Text »
=== Begin Enclosure ===
ERIN – Several residents here say they have been stopped in their vehicles by an OPP officer and told to go home, even though they were complying with all laws as well as new COVID-19 isolation/gathering restrictions imposed by the province.
However, representatives of both the West Region and Caledon OPP say their officers are not involved in such practices.
The complaints received by the Advertiser involve incidents between April 2 and 5 on Wellington Road 124 around the village of Erin.
Alanna Barbara of Erin says she and her husband were pulled over by an OPP officer just before 5pm on April 2 – her birthday – on 124 west of the village of Erin.
The officer told them they shouldn’t be out “unless it was an emergency” or to purchase “essentials – and it takes one person to do that,” she said.
“He said we ‘cannot go for a drive just because we’re feeling depressed and want to get out of the house,’” Barbara stated.
She added the officer said he would charge her the next time and he also told her to share her experience with others.
Feeling her rights “were ripped away,” she called the Wellington County OPP station in Rockwood, but was told local officers were not responsible.
“Wellington County members are not stopping drivers for COVID19-related reasons. Perhaps it’s another police service,” West Region OPP spokesperson Derek Rogers told the Advertiser.
=== End Enclosure ===
Exercise instructions »
**A.** Translate this sentence from the article about police stops in Erin into Spanish: "However, representatives of both the West Region and Caledon OPP say their officers are not involved in such practices."
**B.** Extract the passage of the article about police stops in Erin between "She added the" and "told the Advertiser.", inclusive.

Exercise data »
=== Begin Enclosure ===
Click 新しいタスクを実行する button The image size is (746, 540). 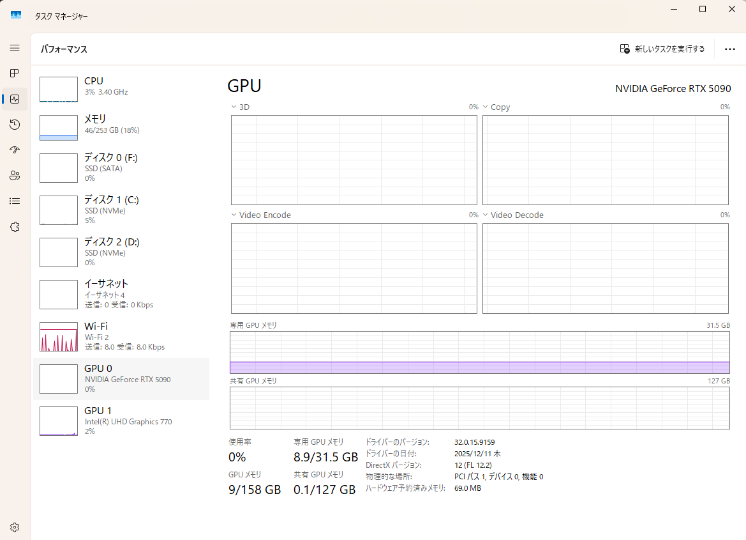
=== End Enclosure ===
=== Begin Enclosure ===
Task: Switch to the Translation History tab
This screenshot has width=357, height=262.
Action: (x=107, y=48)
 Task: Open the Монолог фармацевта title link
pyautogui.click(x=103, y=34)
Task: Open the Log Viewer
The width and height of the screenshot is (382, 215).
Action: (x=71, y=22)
=== End Enclosure ===
Results of the tasks »
**A.** Sin embargo, representantes de la OPP tanto de la Región Oeste como de Caledon dicen que sus agentes no participan en esas prácticas.

**B.**
She added the officer said he would charge her the next time and he also told her to share her experience with others.
Feeling her rights “were ripped away,” she called the Wellington County OPP station in Rockwood, but was told local officers were not responsible.
“Wellington County members are not stopping drivers for COVID19-related reasons. Perhaps it’s another police service,” West Region OPP spokesperson Derek Rogers told the Advertiser.